Columna Invitada

La escritura en la pared

Las viejas instituciones caerán, como en toda revolución, y sobre sus escombros se erigirán nuevas, pero nos engañamos si pensamos que habrán de ser distintas a las anteriores, que esta vez sí serán accesibles a través de la razón y el entendimiento

La escritura en la pared
Juan Luis González Alcántara / Columna Invitada / Opinión El Heraldo de México Foto: El Heraldo de México

Como anticipé la semana pasada, hoy pienso concluir la reflexión comenzada hace quince días, en la que hemos visitado a los éforos espartanos, los antiguos dioses paganos y hasta al mismo Diablo. Quisiera retomar la exposición, entonces, en este último punto, que sin duda habrá provocado una mueca de escepticismo en más de un lector.

Entiendo la incredulidad. Al final, podrán argumentar, ¿qué tienen que ver estos dioses y demonios antiguos con las leyes e instituciones de nuestros tiempos? ¿A qué conduce este pensamiento mágico sino a especulaciones abstractas, quizá interesantes para una clase de filosofía, pero de dudosa utilidad en el contexto de nuestra realidad práctica?

La pregunta no carecería enteramente de mérito, pero, me parece, revela un defecto importante en nuestro entendimiento sobre cómo y por qué funcionan estas leyes e instituciones que algunos valoramos tan caramente (aunque otros las desprecien con igual intensidad).

La realidad es que el gremio de los juristas, y más aún en el ramo judicial, conserva aún un resabio primitivo —hasta atávico, podríamos decir— que lo acompaña desde sus primeros días. La insistencia, por ejemplo, de los antiguos romanos en la pronunciación precisa de las fórmulas rituales para ejercer una acción o celebrar un contrato, no es simplemente la misma quisquillosidad irracional e irrazonable del maestro que nos exigía regurgitar irreflexivamente las palabras exactas del libro de texto en la hoja de examen.

La realidad es que, en una sociedad tribal como aquélla, derecho, magia y religión no son conceptos separados. Cuando el conocimiento es un privilegio de las élites, el único fundamento del orden público es el poder inconmensurable de los dioses, y no la racionalidad o sensatez de sus mandatos.

Nos gusta creer, como habitantes de un mundo supuestamente ilustrado, que esos resabios de superstición oscurantista han quedado desterrados de nuestra tradición, que como ciudadanos de una democracia moderna tenemos el derecho a conocer y participar en la creación de las reglas que gobiernan nuestra vida pública.

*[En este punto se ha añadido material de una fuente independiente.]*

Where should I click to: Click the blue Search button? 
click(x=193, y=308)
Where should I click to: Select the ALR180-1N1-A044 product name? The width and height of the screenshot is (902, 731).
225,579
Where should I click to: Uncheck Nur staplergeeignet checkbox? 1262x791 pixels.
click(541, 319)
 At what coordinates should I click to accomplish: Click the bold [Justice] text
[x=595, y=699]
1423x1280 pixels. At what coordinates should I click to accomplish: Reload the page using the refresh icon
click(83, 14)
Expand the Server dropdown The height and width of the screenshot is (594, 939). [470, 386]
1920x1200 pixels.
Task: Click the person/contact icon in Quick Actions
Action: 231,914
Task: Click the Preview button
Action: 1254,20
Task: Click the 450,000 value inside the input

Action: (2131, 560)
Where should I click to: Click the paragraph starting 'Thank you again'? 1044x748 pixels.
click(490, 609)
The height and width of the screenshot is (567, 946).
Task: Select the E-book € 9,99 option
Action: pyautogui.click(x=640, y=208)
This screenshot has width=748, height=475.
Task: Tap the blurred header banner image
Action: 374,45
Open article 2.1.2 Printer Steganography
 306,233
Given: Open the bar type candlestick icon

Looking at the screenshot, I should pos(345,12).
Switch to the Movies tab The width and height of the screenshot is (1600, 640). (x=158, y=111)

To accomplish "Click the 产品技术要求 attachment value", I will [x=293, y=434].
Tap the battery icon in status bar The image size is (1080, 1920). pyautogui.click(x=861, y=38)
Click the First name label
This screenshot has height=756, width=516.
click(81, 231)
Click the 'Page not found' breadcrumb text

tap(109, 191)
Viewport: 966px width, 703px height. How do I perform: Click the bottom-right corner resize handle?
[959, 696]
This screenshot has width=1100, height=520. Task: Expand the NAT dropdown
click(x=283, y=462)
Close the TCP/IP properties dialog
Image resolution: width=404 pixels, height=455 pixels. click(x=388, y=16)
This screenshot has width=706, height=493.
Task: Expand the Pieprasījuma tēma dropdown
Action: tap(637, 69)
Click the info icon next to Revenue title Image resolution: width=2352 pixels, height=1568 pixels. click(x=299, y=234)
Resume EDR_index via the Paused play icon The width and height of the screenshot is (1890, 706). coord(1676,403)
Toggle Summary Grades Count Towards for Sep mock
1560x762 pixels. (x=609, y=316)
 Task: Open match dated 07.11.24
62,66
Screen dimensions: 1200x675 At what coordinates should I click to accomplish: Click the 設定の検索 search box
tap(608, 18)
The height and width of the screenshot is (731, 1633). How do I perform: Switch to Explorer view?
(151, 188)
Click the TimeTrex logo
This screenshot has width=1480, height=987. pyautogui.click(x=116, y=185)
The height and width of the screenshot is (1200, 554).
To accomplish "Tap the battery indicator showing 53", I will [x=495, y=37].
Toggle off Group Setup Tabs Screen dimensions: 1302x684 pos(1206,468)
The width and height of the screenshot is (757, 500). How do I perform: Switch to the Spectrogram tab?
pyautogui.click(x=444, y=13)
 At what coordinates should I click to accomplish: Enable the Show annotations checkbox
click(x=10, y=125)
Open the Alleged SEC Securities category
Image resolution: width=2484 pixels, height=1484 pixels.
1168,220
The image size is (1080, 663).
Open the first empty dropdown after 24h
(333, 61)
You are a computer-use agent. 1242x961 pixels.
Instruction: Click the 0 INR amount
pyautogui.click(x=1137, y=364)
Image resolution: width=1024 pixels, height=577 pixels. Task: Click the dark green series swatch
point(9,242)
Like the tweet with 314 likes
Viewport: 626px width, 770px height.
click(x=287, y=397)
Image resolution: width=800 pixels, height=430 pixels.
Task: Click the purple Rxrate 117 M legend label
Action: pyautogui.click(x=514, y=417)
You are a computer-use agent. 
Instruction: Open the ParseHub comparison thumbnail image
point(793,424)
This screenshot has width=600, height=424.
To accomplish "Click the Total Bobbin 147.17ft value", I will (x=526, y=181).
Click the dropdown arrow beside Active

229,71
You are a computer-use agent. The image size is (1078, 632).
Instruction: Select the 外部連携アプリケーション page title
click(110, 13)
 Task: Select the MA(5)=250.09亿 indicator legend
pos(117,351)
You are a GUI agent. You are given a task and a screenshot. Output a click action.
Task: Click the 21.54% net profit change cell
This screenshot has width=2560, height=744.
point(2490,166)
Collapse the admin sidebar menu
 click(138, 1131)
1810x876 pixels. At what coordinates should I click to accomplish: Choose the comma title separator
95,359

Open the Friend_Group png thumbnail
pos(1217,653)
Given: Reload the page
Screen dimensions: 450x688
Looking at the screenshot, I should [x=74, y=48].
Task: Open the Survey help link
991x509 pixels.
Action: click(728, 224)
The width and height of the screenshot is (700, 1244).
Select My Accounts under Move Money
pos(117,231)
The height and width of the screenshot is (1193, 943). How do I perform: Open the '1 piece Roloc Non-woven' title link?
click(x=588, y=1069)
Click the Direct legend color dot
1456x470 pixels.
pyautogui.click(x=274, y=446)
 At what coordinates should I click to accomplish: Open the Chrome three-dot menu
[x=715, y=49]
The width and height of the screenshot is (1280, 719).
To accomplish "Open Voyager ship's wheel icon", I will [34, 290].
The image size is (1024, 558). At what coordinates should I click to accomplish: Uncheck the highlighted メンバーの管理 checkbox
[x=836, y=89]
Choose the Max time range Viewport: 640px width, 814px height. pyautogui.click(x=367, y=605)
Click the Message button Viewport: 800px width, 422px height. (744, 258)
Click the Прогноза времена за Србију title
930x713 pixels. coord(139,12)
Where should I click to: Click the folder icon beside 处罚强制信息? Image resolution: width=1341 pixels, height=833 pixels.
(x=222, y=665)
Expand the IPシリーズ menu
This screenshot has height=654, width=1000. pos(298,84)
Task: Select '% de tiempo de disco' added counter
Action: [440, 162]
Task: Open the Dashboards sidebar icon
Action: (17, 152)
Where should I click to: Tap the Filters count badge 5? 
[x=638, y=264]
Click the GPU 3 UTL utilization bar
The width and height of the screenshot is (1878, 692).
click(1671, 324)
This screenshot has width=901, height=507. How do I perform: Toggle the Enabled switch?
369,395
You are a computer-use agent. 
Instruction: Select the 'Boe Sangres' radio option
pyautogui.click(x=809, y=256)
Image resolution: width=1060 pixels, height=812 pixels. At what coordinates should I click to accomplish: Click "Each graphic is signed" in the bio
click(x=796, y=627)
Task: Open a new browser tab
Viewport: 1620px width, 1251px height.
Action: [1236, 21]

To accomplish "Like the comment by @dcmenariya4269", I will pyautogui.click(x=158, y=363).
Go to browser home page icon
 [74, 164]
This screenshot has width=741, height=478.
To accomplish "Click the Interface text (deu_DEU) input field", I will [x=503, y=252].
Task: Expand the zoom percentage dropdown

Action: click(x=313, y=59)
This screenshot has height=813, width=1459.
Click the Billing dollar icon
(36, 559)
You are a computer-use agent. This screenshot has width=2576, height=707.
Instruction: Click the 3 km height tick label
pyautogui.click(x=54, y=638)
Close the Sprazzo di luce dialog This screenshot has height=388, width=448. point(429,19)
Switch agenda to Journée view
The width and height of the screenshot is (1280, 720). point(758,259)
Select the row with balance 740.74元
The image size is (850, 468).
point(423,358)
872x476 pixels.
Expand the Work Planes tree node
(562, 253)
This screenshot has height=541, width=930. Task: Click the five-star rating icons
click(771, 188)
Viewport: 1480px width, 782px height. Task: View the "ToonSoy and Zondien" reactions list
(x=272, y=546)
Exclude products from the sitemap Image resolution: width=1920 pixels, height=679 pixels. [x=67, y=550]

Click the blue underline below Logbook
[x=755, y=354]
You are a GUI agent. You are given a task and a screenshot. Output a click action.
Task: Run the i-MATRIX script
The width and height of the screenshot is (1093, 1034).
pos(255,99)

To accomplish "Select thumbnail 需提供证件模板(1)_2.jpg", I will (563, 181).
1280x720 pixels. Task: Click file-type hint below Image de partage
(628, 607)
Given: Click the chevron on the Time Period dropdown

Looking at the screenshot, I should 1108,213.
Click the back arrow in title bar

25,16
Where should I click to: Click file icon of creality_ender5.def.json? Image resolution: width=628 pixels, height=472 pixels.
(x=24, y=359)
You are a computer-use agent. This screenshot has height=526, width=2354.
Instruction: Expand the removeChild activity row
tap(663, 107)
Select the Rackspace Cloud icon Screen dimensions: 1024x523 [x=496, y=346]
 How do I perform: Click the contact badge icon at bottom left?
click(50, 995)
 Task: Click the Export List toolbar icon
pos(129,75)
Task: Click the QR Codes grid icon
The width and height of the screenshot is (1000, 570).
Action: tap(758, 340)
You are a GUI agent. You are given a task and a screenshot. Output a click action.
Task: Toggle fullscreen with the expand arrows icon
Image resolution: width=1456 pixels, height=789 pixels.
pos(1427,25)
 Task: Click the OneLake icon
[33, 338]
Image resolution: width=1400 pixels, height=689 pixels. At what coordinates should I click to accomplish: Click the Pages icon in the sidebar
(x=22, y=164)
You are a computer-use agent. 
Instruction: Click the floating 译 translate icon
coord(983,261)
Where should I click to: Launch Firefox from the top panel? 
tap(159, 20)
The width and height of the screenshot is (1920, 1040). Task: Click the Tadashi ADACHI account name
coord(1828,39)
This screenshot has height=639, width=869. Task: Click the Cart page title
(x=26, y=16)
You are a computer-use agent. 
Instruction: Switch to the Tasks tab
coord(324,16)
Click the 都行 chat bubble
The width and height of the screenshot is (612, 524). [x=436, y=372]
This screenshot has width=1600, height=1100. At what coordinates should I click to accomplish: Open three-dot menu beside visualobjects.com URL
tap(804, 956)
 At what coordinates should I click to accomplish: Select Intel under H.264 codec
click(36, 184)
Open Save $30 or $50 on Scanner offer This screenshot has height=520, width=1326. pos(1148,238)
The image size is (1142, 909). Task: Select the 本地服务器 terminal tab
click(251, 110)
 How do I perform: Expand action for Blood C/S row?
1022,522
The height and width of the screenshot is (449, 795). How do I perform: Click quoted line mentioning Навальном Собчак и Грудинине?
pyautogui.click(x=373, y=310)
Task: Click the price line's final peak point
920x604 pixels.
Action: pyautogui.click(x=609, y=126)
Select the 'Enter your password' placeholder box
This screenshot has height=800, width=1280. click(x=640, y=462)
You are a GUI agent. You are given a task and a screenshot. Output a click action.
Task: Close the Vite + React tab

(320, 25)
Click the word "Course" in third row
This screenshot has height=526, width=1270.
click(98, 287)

Pero entonces nos topamos, por primera vez, con el texto de una ley, una sentencia, un acto administrativo, y descubrimos nuevamente ese lenguaje opaco, barroco y ritualista, un laberinto indescifrable en el que, al igual que hace dos milenios, sólo un grupo selecto puede adentrarse.

Hace dos semanas cité a Lenin, quien sostenía que “no hay revolución sin teoría de la revolución”. Lo mismo, creo, aplica en nuestro caso. No hay judicatura sin teoría de la judicatura. Pero la pregunta que en verdad importa es ¿qué clase de teoría queremos y necesitamos?

La reforma judicial aprobada el año pasado quedará consolidada en unos cuantos meses, después de los comicios de junio. Se nos ha dicho que su finalidad —contrario a lo que podría pensarse— es acercar la función judicial al pueblo, fortaleciéndola, legitimándola y, sobre todo, arrancándola de las manos de esta élite corrupta y ambiciosa, auténticos éforos no en el sentido que nos narran los textos históricos, sino en la versión que nos presentó Frank Miller, de la cual ya hablé con detalle hace dos semanas.

Llevamos ya más de dos siglos celebrando elecciones —algunas auténticas y muchas otras no tanto—, en donde el pueblo participa “libremente” en la elección de su destino, pero ¿hemos con ello creado una verdadera “teoría de la democracia”, una verdadera cultura ciudadana? ¿O seguimos atados a un pasado atávico de caciques y líderes que nos demandan lealtad y obediencia ciega?

Esta nueva judicatura, ¿tendrá una auténtica “teoría de la judicatura” o seguirá dependiendo, como hace dos mil años, de una intrincada mitología, de la obediencia ciega a nombres que elevamos por encima de los mortales?

Las viejas instituciones caerán, como en toda revolución, y sobre sus escombros se erigirán nuevas, pero nos engañamos si pensamos que habrán de ser distintas a las anteriores, que esta vez sí serán accesibles a través de la razón y el entendimiento, y no de la fe y la obediencia ciega a hombres y mujeres a quienes hemos decidido, como en tiempos antiguos, levantar sobre nosotros cual si fueran dioses.

Como ocurriera con Baltasar de Babilonia, la escritura está sobre la pared. Veamos si podemos ser más sabios y hacer caso, antes de que sea demasiado tarde.